Hey guys, I'm stuck on this question, part b)

I figured out a) and v(t) for V(0) = 0 ends up being

mg - mge^-kt/m
k

(Sorry, latex was being difficult)

But then when I try to figure out the limit as t->infinity i get 0. I'm pretty sure the terminal velocity of jumping out of an airplane wouldn't be 0

I'm hoping I just made a stupid mistake somewhere!

 

[Char.

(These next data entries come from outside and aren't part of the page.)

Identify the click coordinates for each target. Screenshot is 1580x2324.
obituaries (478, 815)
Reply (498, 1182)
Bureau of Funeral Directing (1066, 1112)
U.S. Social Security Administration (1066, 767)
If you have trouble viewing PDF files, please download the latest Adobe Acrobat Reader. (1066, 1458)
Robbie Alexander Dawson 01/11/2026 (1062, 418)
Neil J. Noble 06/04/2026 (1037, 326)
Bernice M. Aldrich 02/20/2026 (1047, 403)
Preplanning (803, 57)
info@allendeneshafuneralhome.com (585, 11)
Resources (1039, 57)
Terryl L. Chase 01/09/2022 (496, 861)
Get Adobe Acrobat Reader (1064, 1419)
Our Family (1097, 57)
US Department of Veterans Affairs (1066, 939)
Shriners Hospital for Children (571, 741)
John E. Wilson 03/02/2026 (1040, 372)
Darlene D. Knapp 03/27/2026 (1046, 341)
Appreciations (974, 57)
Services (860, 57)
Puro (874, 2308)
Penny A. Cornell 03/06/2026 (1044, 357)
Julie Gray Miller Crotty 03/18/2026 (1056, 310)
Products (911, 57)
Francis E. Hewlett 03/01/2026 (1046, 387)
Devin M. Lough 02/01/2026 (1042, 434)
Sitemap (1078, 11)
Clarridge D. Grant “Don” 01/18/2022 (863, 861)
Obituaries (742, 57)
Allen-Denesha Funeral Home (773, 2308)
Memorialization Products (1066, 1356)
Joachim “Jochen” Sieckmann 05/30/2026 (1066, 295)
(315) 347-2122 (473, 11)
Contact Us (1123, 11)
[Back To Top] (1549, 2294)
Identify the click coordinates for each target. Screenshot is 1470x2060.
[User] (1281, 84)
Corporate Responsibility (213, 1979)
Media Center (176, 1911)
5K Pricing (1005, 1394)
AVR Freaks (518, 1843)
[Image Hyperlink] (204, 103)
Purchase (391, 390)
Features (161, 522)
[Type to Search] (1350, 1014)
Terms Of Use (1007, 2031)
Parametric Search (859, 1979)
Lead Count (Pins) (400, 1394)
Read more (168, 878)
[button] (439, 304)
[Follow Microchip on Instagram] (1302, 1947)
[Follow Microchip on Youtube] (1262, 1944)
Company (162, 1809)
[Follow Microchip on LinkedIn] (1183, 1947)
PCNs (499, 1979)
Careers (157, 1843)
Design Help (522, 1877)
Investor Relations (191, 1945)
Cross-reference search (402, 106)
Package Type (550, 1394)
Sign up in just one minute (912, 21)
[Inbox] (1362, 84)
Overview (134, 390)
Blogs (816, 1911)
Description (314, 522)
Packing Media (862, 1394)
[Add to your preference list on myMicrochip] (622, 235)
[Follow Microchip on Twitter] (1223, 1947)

Limit]

What you're getting, I assume, is...

$$\frac{mg\left(1-e^{-\frac{kt}{m}}\right)}{k}$$

I must say that as [itex]t\rightarrow\infty[/tex], that doesn't approach zero.

 

[Bazzinga]

Ha, see? stupid mistake :P

 

[Bazzinga]

Hold up, you still get 0... e^0 = 1, 1 - 1 = 0, mg0 = 0, 0/k = 0

 

[Char. Limit]

But as t approaches infinity, you don't get e^0. You get e^(-infinity), which is 0.

 

[Bazzinga]

Ohhh! I get it, thanks! About part c)... distance = velocity x time, so would I just multiply my equation by t? I can't seem to wrap my head around this stuff

 

[Char. Limit]

No, x=vt only for constant v. If the v is not constant (as this v isn't), you have to integrate v with respect to t to get the distance.